Source records
****************
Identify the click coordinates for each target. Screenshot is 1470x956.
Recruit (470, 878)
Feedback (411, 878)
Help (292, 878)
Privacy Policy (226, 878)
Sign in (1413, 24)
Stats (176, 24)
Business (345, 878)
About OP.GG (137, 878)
****************
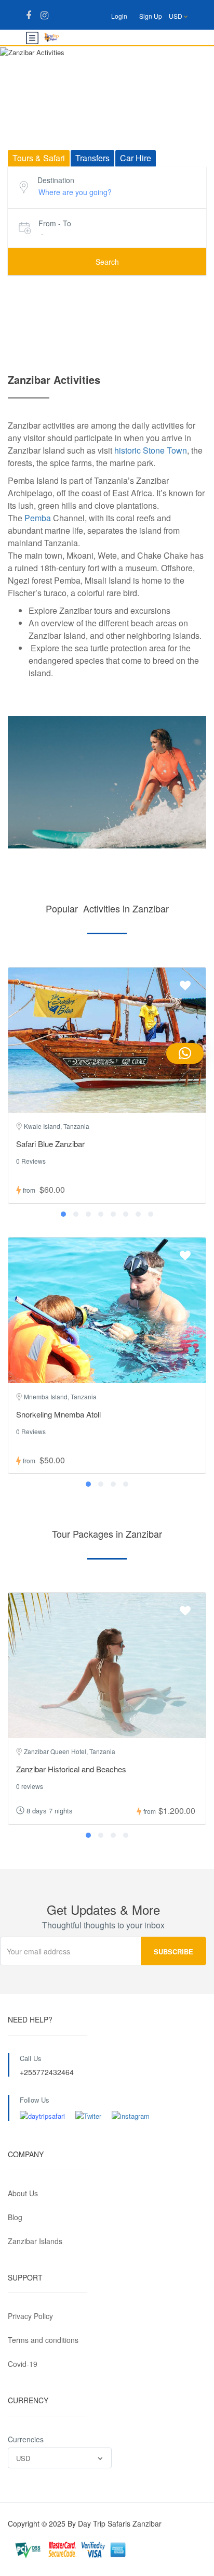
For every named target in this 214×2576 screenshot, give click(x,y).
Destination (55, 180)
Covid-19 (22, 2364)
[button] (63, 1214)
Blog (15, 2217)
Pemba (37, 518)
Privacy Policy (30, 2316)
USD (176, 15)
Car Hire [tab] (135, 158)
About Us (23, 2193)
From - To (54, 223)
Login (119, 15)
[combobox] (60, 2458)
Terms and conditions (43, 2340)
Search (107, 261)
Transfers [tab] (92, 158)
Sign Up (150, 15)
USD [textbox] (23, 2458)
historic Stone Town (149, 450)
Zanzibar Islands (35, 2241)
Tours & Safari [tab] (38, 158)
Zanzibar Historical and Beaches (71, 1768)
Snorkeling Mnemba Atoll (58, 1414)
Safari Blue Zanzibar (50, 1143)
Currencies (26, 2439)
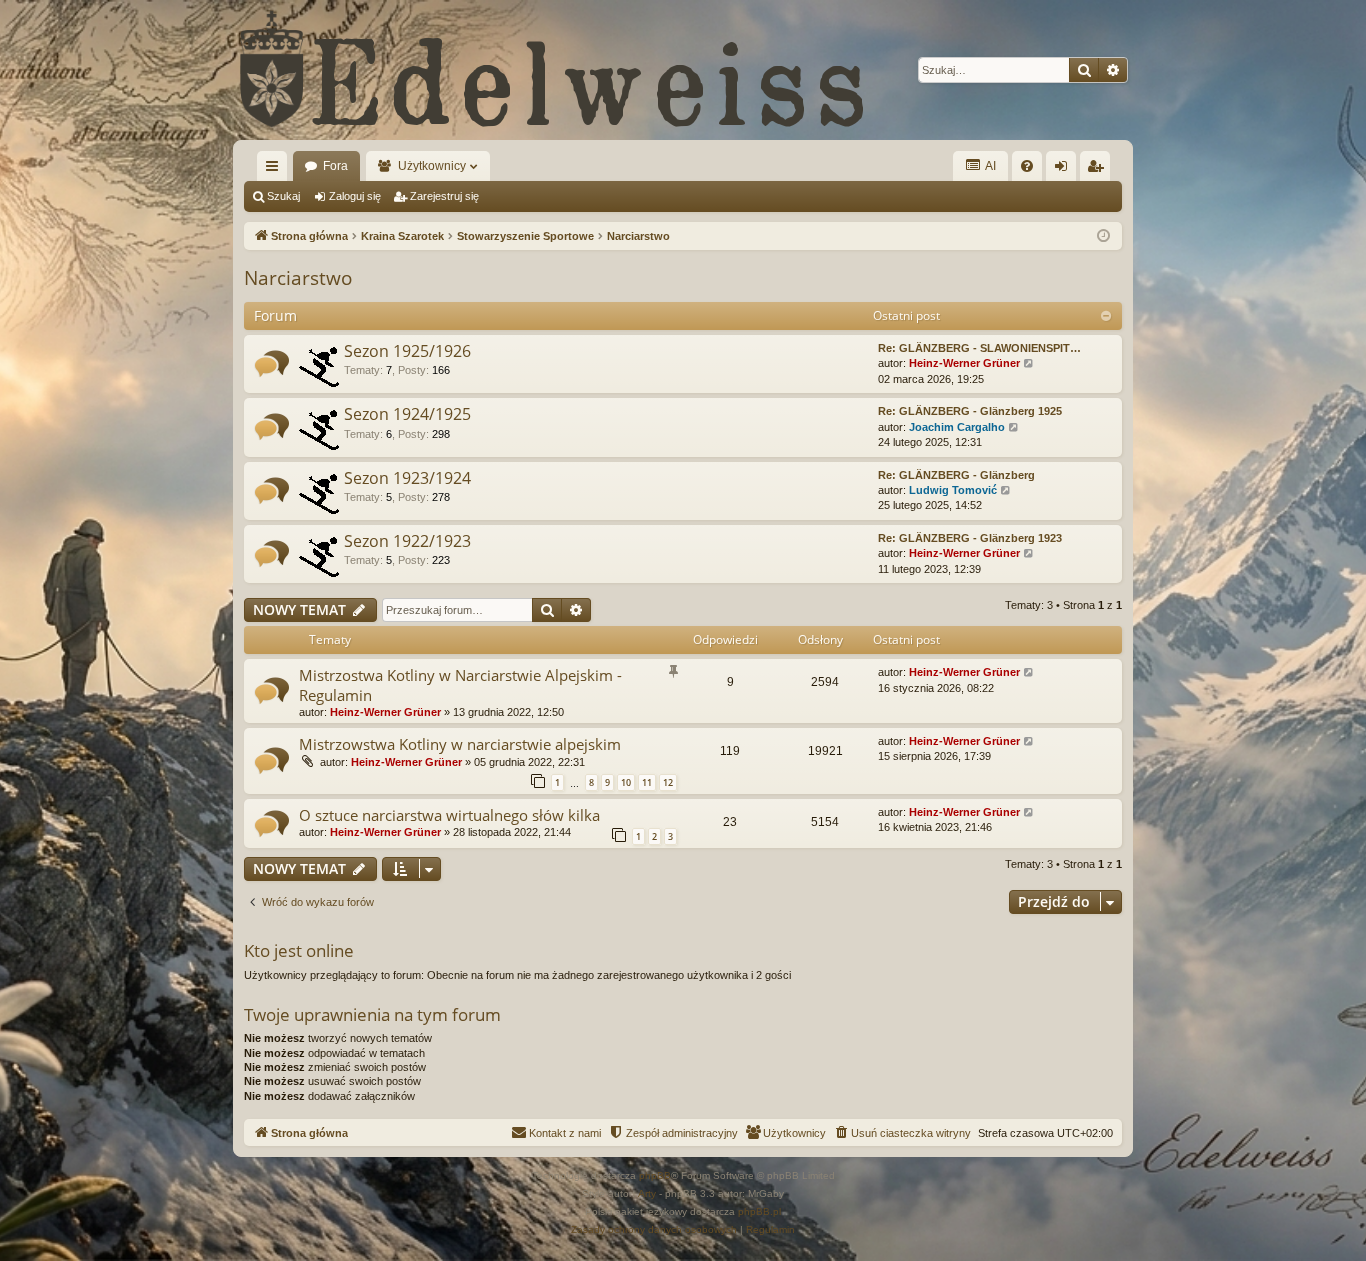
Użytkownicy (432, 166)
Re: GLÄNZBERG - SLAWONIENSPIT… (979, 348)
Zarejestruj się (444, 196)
****************
• [WHAT IS EXPECTED]
Copy word for word the lines above, starting at the line containing "USD (176, 15)" and ending at the line containing "Zarejestruj się (444, 196)", inclusive, with no pictures.

• [TASK RESPONSE]
USD (176, 15)
Car Hire [tab] (135, 158)
About Us (23, 2193)
From - To (54, 223)
Login (119, 15)
[combobox] (60, 2458)
Terms and conditions (43, 2340)
Search (107, 261)
Transfers [tab] (92, 158)
Sign Up (150, 15)
USD [textbox] (23, 2458)
historic Stone Town (149, 450)
Zanzibar Islands (35, 2241)
Tours & Safari [tab] (38, 158)
Zanzibar Historical and Beaches (71, 1768)
Snorkeling Mnemba Atoll (58, 1414)
Safari Blue Zanzibar (50, 1143)
Currencies (26, 2439)
Użytkownicy (432, 166)
Re: GLÄNZBERG - SLAWONIENSPIT… (979, 348)
Zarejestruj się (444, 196)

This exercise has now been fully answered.